Un’impostazione che – se applicata in maniera uniforme – penalizzerebbe in particolare le imprese a margine operativo più basso e quelle che operano in Paesi già sottoposti a pressione fiscale elevata. È il caso dell’Italia, dove vi sono circa 3.460 imprese che superano la soglia dei 100 milioni di euro di fatturato annuo.
Di queste, 1.209 aziende si collocano ben oltre il limite, con fatturati superiori a 250 milioni di euro, generando complessivamente un volume d’affari di oltre 1.400 miliardi di euro. Le restanti 2.250 aziende, con fatturati compresi tra 100 e 250 milioni, si distribuiscono in modo eterogeneo tra industria manifatturiera, infrastrutture, agroalimentare, energia e servizi.
Sulla base di un’aliquota ipotetica dello 0,5% sul fatturato – ipotesi coerente con gli obiettivi di gettito stimati dalla Commissione – il contributo richiesto alle imprese italiane ammonterebbe a circa 0,9 miliardi di euro all’anno. Un’aliquota all’1%, già discussa in ambito tecnico, spingerebbe l’onere annuale a 1,8 miliardi di euro, con un impatto significativo sulla liquidità e sulla pianificazione finanziaria delle imprese coinvolte.

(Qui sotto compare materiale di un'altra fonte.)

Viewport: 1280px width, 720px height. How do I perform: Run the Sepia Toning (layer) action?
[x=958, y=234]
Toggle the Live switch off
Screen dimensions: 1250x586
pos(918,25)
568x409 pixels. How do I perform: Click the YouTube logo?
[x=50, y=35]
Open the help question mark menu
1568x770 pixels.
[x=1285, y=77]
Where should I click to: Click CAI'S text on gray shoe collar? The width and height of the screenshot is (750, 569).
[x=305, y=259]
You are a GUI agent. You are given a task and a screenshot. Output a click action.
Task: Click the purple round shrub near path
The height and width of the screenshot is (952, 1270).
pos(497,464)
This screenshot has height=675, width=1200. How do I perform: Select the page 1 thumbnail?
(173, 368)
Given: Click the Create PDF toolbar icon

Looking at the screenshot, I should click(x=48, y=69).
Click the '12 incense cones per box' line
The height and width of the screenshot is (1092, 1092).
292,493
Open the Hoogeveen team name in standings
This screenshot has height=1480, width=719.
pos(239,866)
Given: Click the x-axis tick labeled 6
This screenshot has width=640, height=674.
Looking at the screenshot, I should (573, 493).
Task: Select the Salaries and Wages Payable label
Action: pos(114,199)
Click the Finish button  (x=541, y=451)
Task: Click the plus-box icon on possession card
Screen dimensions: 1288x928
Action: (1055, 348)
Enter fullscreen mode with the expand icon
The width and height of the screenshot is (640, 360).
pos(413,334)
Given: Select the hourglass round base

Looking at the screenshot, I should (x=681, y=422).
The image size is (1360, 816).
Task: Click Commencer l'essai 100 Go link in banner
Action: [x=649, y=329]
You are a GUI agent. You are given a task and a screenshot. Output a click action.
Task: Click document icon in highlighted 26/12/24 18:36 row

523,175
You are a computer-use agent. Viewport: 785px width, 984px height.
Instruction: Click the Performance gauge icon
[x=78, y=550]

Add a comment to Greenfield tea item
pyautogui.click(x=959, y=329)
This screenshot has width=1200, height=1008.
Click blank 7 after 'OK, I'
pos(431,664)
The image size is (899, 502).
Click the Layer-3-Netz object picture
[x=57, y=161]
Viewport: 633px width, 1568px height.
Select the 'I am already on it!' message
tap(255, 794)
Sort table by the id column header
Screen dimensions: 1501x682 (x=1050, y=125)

«Il pericolo di questa misura non è solo fiscale, ma strategico. Una tassa sul fatturato non tiene conto del ciclo economico, della redditività effettiva, né della struttura finanziaria delle imprese. Potrebbe colpire indiscriminatamente aziende ad alta intensità di capitale e a margini bassi, scoraggiando investimenti, riducendo la competitività e favorendo ristrutturazioni difensive o delocalizzazioni. Questa misura, pur concepita con l’obiettivo di rendere l’Europa più autonoma sul piano finanziario, corre il rischio di ottenere l’effetto opposto: allontanare dal continente le grandi realtà produttive. Serve una profonda revisione del meccanismo, privilegiando criteri di equità e sostenibilità economica. La contribuzione al bilancio europeo è un obiettivo condivisibile, ma non può essere perseguito attraverso strumenti che comprimono la crescita e minano la base produttiva dei singoli Stati membri. Occorre equilibrio. E, soprattutto, buon senso», osserva il presidente di Unimpresa.
La mappa geografica delle grandi imprese
Le grandi imprese italiane non sono distribuite in maniera omogenea sul territorio nazionale. Secondo le stime più attendibili, la Lombardia da sola raccoglie il 32% delle aziende interessate, pari a oltre 1.100 imprese.
Seguono Emilia-Romagna (12%) e Veneto (10%), territori caratterizzati da un tessuto produttivo solido e fortemente orientato all’export. Anche il Lazio (9%) – grazie alla concentrazione di grandi gruppi energetici, assicurativi e pubblici – e il Piemonte (8%), con un comparto industriale ancora rilevante, presentano quote consistenti.
Anche regioni meridionali come Campania (5%) e Puglia (4%) contribuiscono alla platea delle imprese colpite, segno che la misura, se confermata, avrà un impatto nazionale e non solo concentrato nelle regioni più ricche. La Liguria con 104 imprese colpite, pari al 3%, sarebbe al nono posto della classifica nazionale insieme alla Sicilia.
La distribuzione settoriale delle “big”
Quanto alla ripartizione settoriale, il comparto della manifattura industriale (meccanica, chimica, moda, metallurgia) rappresenta il segmento più numeroso, con circa 1.211 imprese coinvolte, pari al 35% del totale.
Il peso di questo comparto è strategico per l’economia italiana e per la bilancia commerciale del Paese. Seguono, a distanza, il settore energia e utilities, con 519 imprese (15%), il comparto delle costruzioni e infrastrutture, con 346 aziende (10%) e il mondo dei servizi finanziari e assicurativi, con altre 346 imprese (10%).
Il restante 30% si distribuisce tra commercio e distribuzione (346, 10%), telecomunicazioni e media (277, 8%), agroalimentare (242, 7%) e farmaceutica-biomedicale (173, 5%), tutti settori che contribuiscono significativamente al pil e all’occupazione qualificata.